According to this contention, the elaboration itself becomes overtly registered by the whole complex
If it were the case that ..., it would be the case that ...,
- though not, alas, in a way that enlightens. But no wonder: (19) is not a sentence of English at all, so if it encodes m13, it does so in some unexplained language.

This section attempts a lightning sketch of a grammatical theory with pretensions to handling third-category messages without nonstandard encodement. The presenting problem for the third category is that the message always relates to a time later than the time registered formally in the sentence. (section 3.0). My solution (1984b: 159ff.; 1985: 170ff) is that third-category interpretations are judgements arrived at by imaginatively thinking futurewards from historical realities of some time whose location as present, past or past past is registered by the form. Why does a speaker assert (12) rather than (20) when, disastrously, the auditors have come a day early?
(20) If the auditors come tomorrow, they will find our books in perfect order.
Because by saying ‘had come’ and ‘would have found’ he can retreat to a point which is past with respect to the already past time of the auditors’ surprise visit and imagine developments unfolding from there, thus setting aside the historical reality of their inopportune arrival. If he says ‘come’ and ‘will find’, the imagined developments begin at the point of speech, and he can set aside no historical fact whatever.

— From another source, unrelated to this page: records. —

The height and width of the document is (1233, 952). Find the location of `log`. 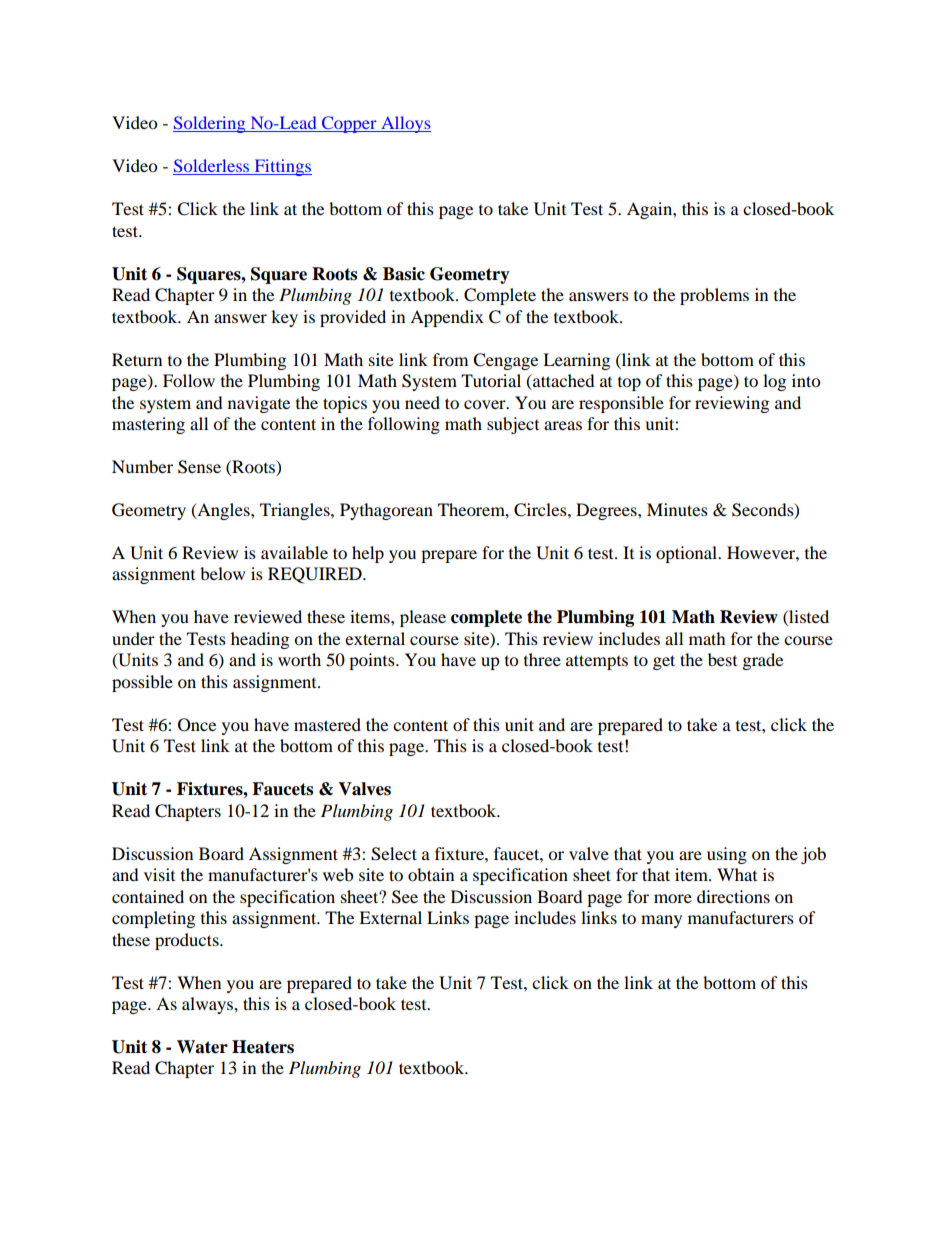

log is located at coordinates (774, 382).
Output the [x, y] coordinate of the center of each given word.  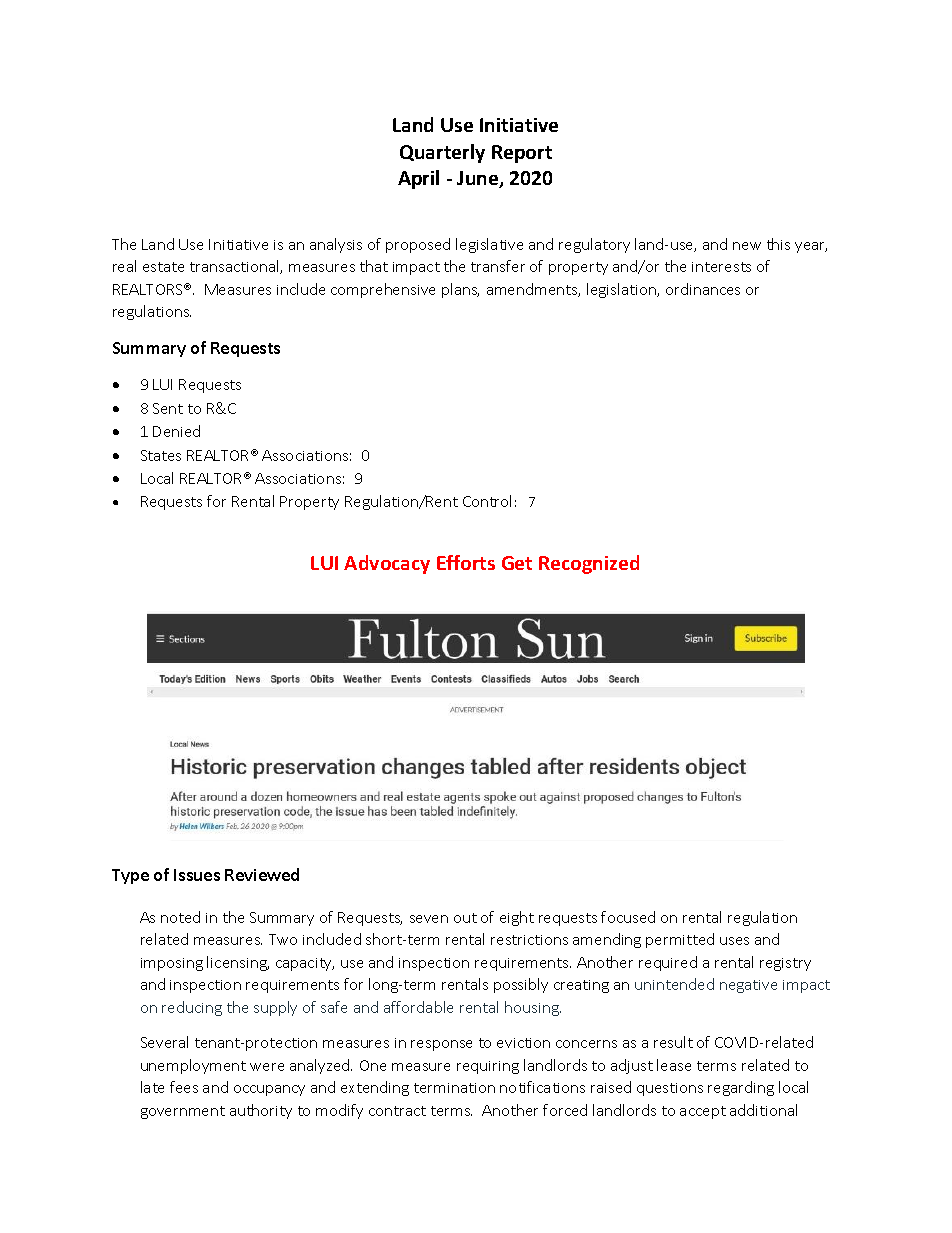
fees [184, 1087]
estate [163, 267]
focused [628, 917]
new [747, 246]
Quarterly [442, 153]
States [161, 455]
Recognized [589, 564]
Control [487, 501]
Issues [197, 875]
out [465, 918]
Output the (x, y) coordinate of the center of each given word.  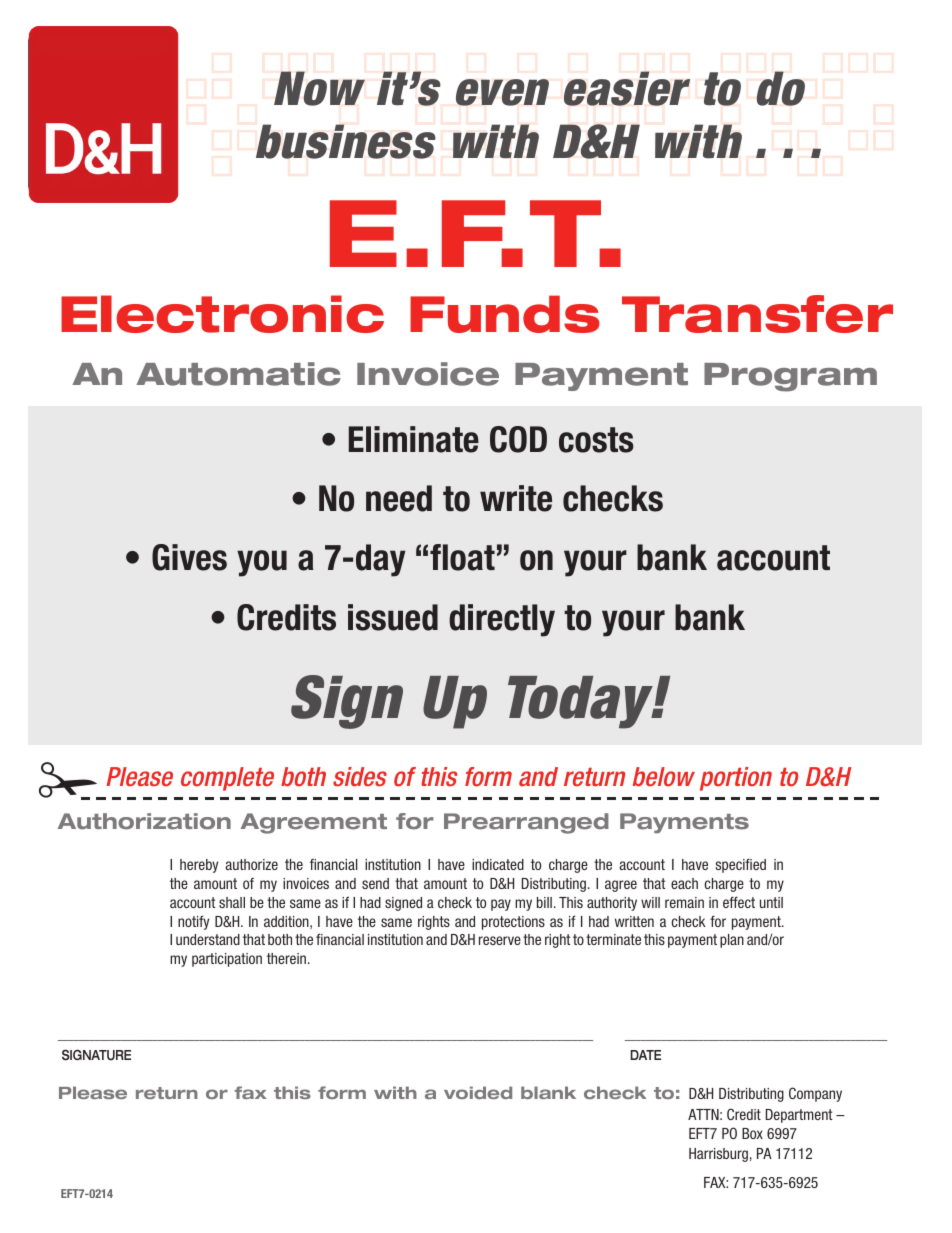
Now (319, 88)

In their simplest versions, these judgements are in fact expressed without the aid of ‘if’-clauses. Thus the various sentences (21) all have interpretations which are judgements arrived at by setting out from certain present facts and picturing subsequent developments:

(21) Sir Jasper will/can/may/shall/must/ought to/ needn’t/ daren’t be killed
Under these interpretations, the sentence divides into a subject ‘Sir Jasper’ and a predicate comprising everything else. This predicate, in its turn, consists of a verb phrase, here ‘be killed’, preceded by a secondary auxiliary. It is the kind of judgement, we observe that conditions the choice of modal (cf. section 3.0), while what the judgement is about, Sir Jasper’s being killed, is responsible both for the choice of subject and the choice of verb phrase.

Now, in my submission, the effect of adding an ‘if’-clause to such a sentence is simply to modify the judgement pronounced by the secondary auxiliary:

Sir Jasper will-if-he-falls be killed
Under m11, (11) is a subject-predicate sentence, indiscernible in outermost structure from (21) under m21. Under m11, the subject of (11) is ‘he’ and the predicate is everything else. But this time the predicate is complex in as much as containing, along with the mandatory secondary auxiliary and verb phrase, an entire subordinate clause whose first word is ‘if’. And the message, as before, is a judgement concerning Sir Jasper’s being killed in developments subsequent to the point of speech; only this time the judgement is arrived at by gratuitously including, in these imagined future developments, the imagined future satisfaction of a condition – here that of Sir Jasper’s falling – encoded in the subject and verb phrase of the ‘if’-clause.

It is therefore quite wrong to regard

(22) He will be killed
as a constituent sentence of (11) under m11, for under m11 ‘If Sir Jasper falls’ occurs as indiscerptible part of (11)’s predicate. Not even in this case does the third-category message have a consequent.